THE process of popularizing and commercializing ancient Greek music in the United States began in the 1870s, and by the late 1920s and 1930s, a number of publications as well as theatrical and radio performances had made a limited but credible impact on popular culture. What makes this process particularly interesting is that within the parameters of the history of Western music, ancient Greek music had until 1893 remained stubbornly arcane and widely misunderstood and misrepresented. That ultimately by the end of our period of study there were a number of public performances and commercial applications of ancient Greek music testifies to the powerful economic and commercial forces that accelerated during the latter third of the nineteenth century and the first third of the twentieth. But the recovery, study and publication of several ancient Greek musical texts had provided a new impetus for scholars to share their findings with fellow academics in both print and performance venues, and then the press found these to be inherently fascinating and continued to report developments to the public at large in national and local newspapers around the country, thereby helping to create the market for commercialization.

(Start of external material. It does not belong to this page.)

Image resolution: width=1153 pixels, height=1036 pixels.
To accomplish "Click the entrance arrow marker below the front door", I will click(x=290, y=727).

Because newspaper reports, announcements and reviews were so instrumental in creating and sustaining this small, unique market, the bulk of the data mined for this study required a search that would have been relatively difficult until a few years ago. The development of Proquest's digitized newspaper database has made focused searches of major American (and English) newspaper archives much more practicable within research library networks, as has the Library of Congress's website Chronicling America (www.chroniclingamerica.loc. gov). The emergence of publicly marketed, online newspaper archives like newspaperarchive.com and genealogybank.com has made available a variety of corpora containing searchable local newspapers. Together these contemporary resources allow scholars researching popular culture to delve into a period that produced and preserved sufficient amounts of traditional newspaper coverage to support the chronological survey presented in this study, which therefore claims to be neither comprehensive nor complete. Perhaps resources in the near and distant future will yield richer details about individual performances.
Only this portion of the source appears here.